The most pressing challenges in AI can be grouped into three main areas:
1. Bridging the gap between policymakers and technologists: The advent of generative AI in late 2022 caught many off guard, despite prior indications from some researchers. Each discipline views AI challenges from its unique perspective, yet the complexity of these issues requires collaboration across sectors. Bridging these gaps is essential to comprehensively understand AI and keep up with its rapid advancements.
2. International interoperability in AI regulations: Major economies are regulating AI to varying degrees. For example, the European Union is moving forward with its AI Act while the U.S. has introduced an executive order for safe AI development. Notably, Brazil and Canada are also proposing new AI regulations. Striking a balance between public protection and fostering business innovation is critical, as the borderless nature of AI means different regulatory approaches can hinder effective governance.
3. Tracking AI incidents: The surge in AI incidents, particularly with generative AI, poses a significant challenge. Failing to address these risks could lead to further erosion of public trust.

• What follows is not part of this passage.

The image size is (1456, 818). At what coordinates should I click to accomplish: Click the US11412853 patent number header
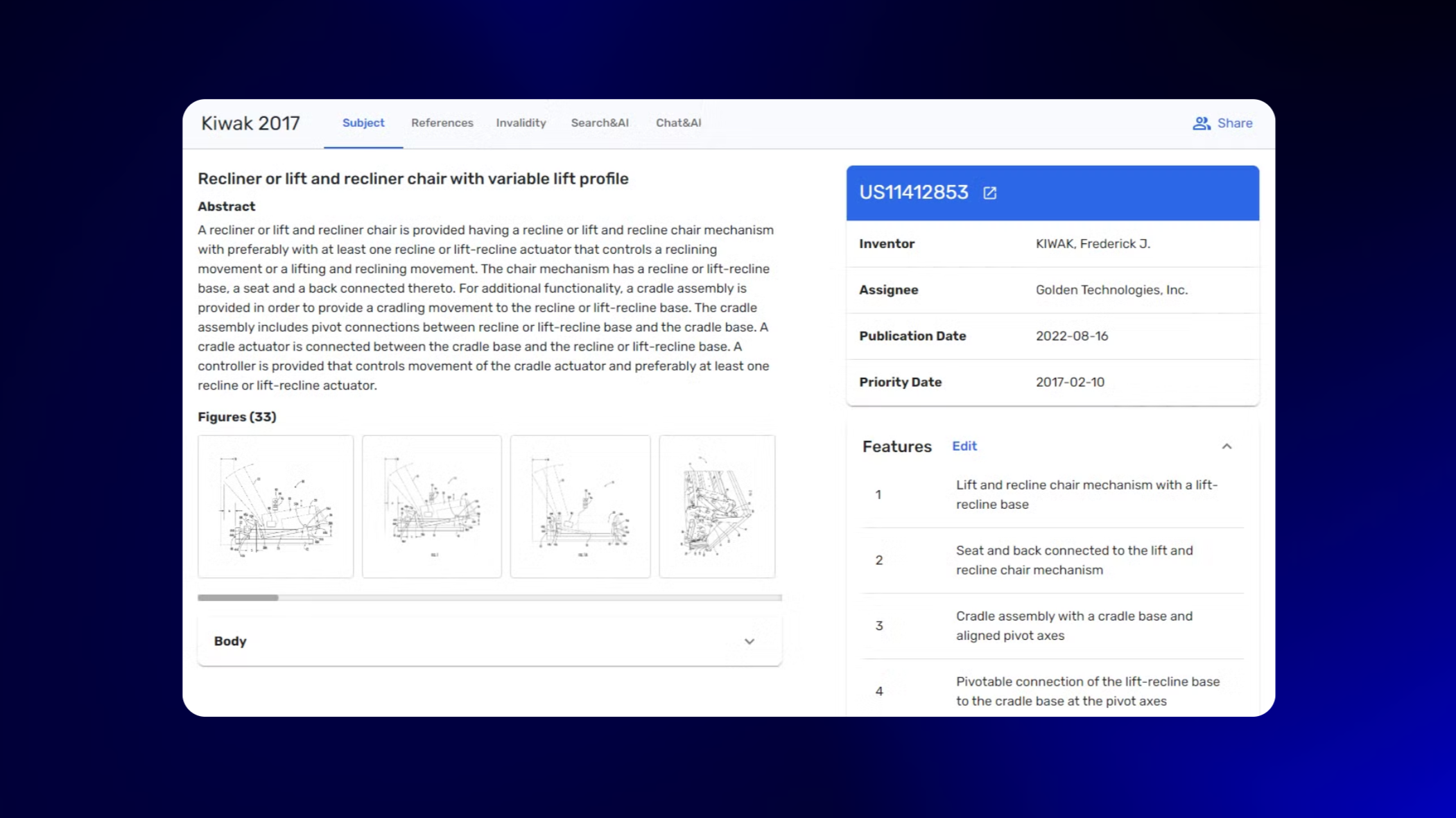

Analyzing past incidents can inform preventive measures for future occurrences. To this end, we launched the AI Incidents Monitor, a tool that tracks global AI incidents using news sources to provide real-time insights for policymakers navigating the risks associated with AI technologies.
What are some issues AI users should be aware of?

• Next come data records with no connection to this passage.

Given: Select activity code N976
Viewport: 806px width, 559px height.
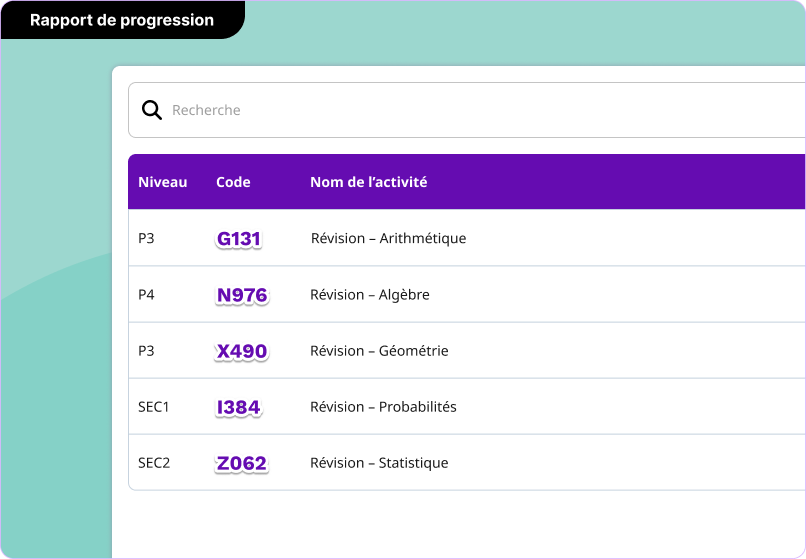Looking at the screenshot, I should click(242, 295).
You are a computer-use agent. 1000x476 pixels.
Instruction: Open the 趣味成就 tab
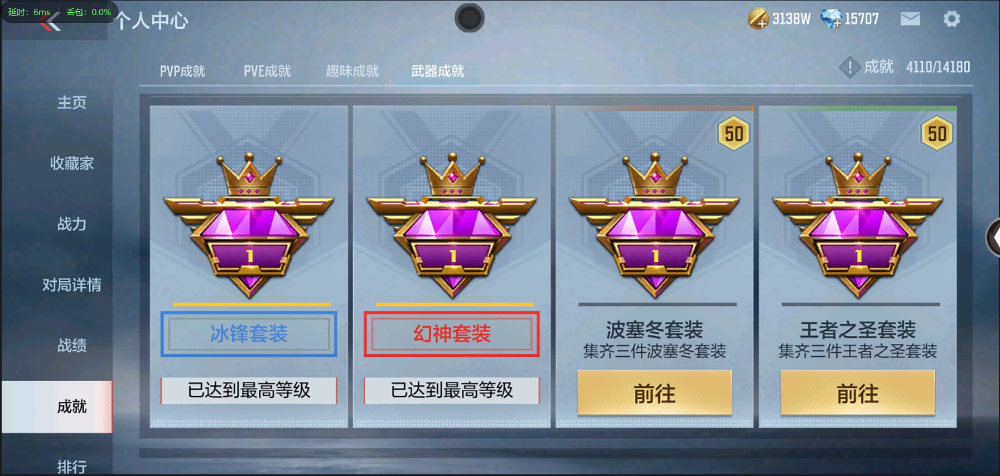[353, 71]
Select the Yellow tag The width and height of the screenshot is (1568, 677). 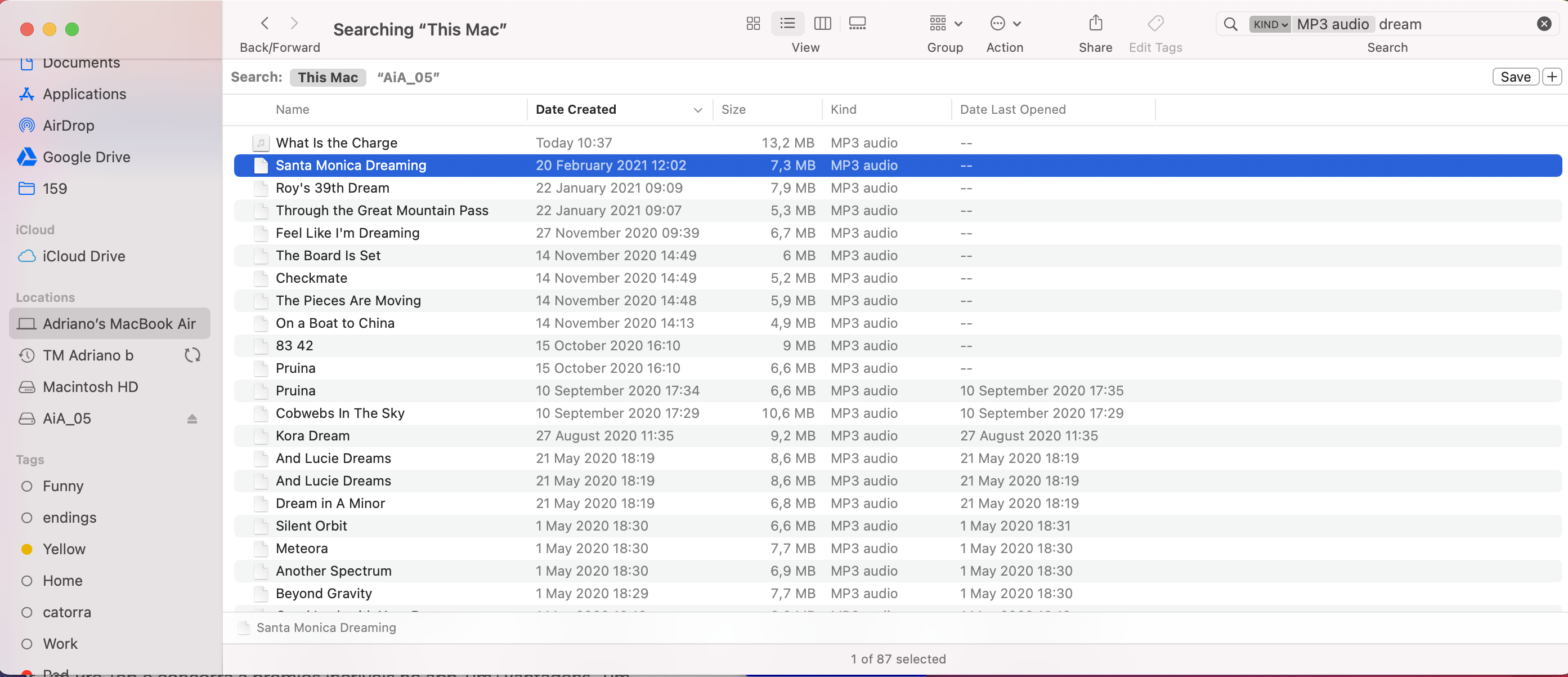64,549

Policymakers globally are increasingly focused on protecting citizens from AI-generated misinformation, including synthetic media like deepfakes. While misinformation is not novel, the scale, quality, and affordability of AI-generated content present unique challenges.
Governments are exploring strategies to help the public identify AI-generated content and evaluate its reliability, but this remains a developing area with no unified response yet.

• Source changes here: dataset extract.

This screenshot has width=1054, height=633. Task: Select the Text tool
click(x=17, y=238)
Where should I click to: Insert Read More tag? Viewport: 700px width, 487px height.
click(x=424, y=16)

Our AI Incidents Monitor provides updates on global trends in misinformation and deepfakes, but ultimately, it is essential for individuals to develop media literacy skills. Cultivating the ability to critically evaluate information from reliable sources is essential in navigating the growing volume of AI-generated content.
What is the best way to responsibly build AI?
Many in the AI policy community are dedicated to promoting responsible AI development. However, achieving this often depends on the specific context of the AI application. Responsible AI necessitates careful attention to ethical, social, and safety considerations throughout the AI lifecycle.
One of the OECD AI Principles emphasizes accountability for the proper functioning of AI systems. AI developers must implement measures to ensure their systems are trustworthy, meaning they should respect human rights, be fair and transparent, and maintain appropriate levels of security and safety. To achieve this, risks must be managed across every stage of the AI lifecycle—from planning and design through to data processing, model validation, and deployment.
Last year, we released a report on “Advancing Accountability in AI,” outlining how risk management frameworks can be integrated into the AI lifecycle to foster trustworthy AI. The report identifies processes and tools to better define, assess, manage, and govern risks at every stage of AI development.
How can investors better advocate for responsible AI?
Investors play a pivotal role in encouraging responsible practices within the companies they support. They possess significant power to influence internal operations through the financial resources they provide.
For instance, the private sector can contribute to developing responsible AI guidelines through initiatives like the OECD’s Responsible Business Conduct (RBC) guidelines, which are now being tailored for AI. These guidelines facilitate international compliance for AI companies while ensuring transparency throughout the AI value chain—from suppliers to deployment entities and end-users.
By championing the adoption of standards and guidelines for AI—such as the RBC guidelines—investors can be instrumental in fostering trustworthy AI development, ultimately shaping the future of AI technologies to benefit society as a whole.